• **TASK DESCRIPTION**
Print every line of the records below exactly as it reads.

• **Dataset entries**
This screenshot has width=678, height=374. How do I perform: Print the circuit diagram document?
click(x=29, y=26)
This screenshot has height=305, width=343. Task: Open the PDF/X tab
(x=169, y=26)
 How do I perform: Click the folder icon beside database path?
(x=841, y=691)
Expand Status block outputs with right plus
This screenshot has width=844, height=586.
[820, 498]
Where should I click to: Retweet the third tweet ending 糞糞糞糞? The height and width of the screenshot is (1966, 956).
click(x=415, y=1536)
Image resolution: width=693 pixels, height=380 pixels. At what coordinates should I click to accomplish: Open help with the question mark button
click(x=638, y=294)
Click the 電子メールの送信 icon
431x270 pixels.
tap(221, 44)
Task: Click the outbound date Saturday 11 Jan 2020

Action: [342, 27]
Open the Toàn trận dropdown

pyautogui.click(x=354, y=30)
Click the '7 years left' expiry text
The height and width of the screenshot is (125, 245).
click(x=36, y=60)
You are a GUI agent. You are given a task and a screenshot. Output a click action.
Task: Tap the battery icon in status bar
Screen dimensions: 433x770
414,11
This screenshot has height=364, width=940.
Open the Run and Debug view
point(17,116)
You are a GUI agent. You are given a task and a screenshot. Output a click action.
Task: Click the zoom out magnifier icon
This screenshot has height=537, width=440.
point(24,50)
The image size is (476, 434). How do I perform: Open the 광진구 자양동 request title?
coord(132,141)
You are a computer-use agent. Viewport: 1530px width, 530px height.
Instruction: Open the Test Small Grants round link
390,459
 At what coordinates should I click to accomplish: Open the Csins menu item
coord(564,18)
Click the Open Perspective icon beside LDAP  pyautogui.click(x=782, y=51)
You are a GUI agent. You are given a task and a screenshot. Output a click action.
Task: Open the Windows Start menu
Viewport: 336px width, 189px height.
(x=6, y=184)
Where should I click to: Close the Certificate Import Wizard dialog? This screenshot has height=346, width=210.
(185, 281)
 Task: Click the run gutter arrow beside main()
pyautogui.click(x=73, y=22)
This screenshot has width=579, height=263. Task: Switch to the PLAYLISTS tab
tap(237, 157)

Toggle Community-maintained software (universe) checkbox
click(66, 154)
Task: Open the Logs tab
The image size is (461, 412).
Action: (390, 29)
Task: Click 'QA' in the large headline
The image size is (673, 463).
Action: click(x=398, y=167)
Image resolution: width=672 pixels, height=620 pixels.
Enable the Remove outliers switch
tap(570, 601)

• **EXERCISE RESPONSE**
This screenshot has width=678, height=374. How do I perform: Print the circuit diagram document?
click(x=29, y=26)
This screenshot has height=305, width=343. Task: Open the PDF/X tab
(x=169, y=26)
 How do I perform: Click the folder icon beside database path?
(x=841, y=691)
Expand Status block outputs with right plus
This screenshot has width=844, height=586.
[820, 498]
Where should I click to: Retweet the third tweet ending 糞糞糞糞? The height and width of the screenshot is (1966, 956).
click(x=415, y=1536)
Image resolution: width=693 pixels, height=380 pixels. At what coordinates should I click to accomplish: Open help with the question mark button
click(x=638, y=294)
Click the 電子メールの送信 icon
431x270 pixels.
tap(221, 44)
Task: Click the outbound date Saturday 11 Jan 2020

Action: [342, 27]
Open the Toàn trận dropdown

pyautogui.click(x=354, y=30)
Click the '7 years left' expiry text
The height and width of the screenshot is (125, 245).
click(x=36, y=60)
You are a GUI agent. You are given a task and a screenshot. Output a click action.
Task: Tap the battery icon in status bar
Screen dimensions: 433x770
414,11
This screenshot has height=364, width=940.
Open the Run and Debug view
point(17,116)
You are a GUI agent. You are given a task and a screenshot. Output a click action.
Task: Click the zoom out magnifier icon
This screenshot has height=537, width=440.
point(24,50)
The image size is (476, 434). How do I perform: Open the 광진구 자양동 request title?
coord(132,141)
You are a computer-use agent. Viewport: 1530px width, 530px height.
Instruction: Open the Test Small Grants round link
390,459
 At what coordinates should I click to accomplish: Open the Csins menu item
coord(564,18)
Click the Open Perspective icon beside LDAP  pyautogui.click(x=782, y=51)
You are a GUI agent. You are given a task and a screenshot. Output a click action.
Task: Open the Windows Start menu
Viewport: 336px width, 189px height.
(x=6, y=184)
Where should I click to: Close the Certificate Import Wizard dialog? This screenshot has height=346, width=210.
(185, 281)
 Task: Click the run gutter arrow beside main()
pyautogui.click(x=73, y=22)
This screenshot has width=579, height=263. Task: Switch to the PLAYLISTS tab
tap(237, 157)

Toggle Community-maintained software (universe) checkbox
click(66, 154)
Task: Open the Logs tab
The image size is (461, 412).
Action: (390, 29)
Task: Click 'QA' in the large headline
The image size is (673, 463).
Action: click(x=398, y=167)
Image resolution: width=672 pixels, height=620 pixels.
Enable the Remove outliers switch
tap(570, 601)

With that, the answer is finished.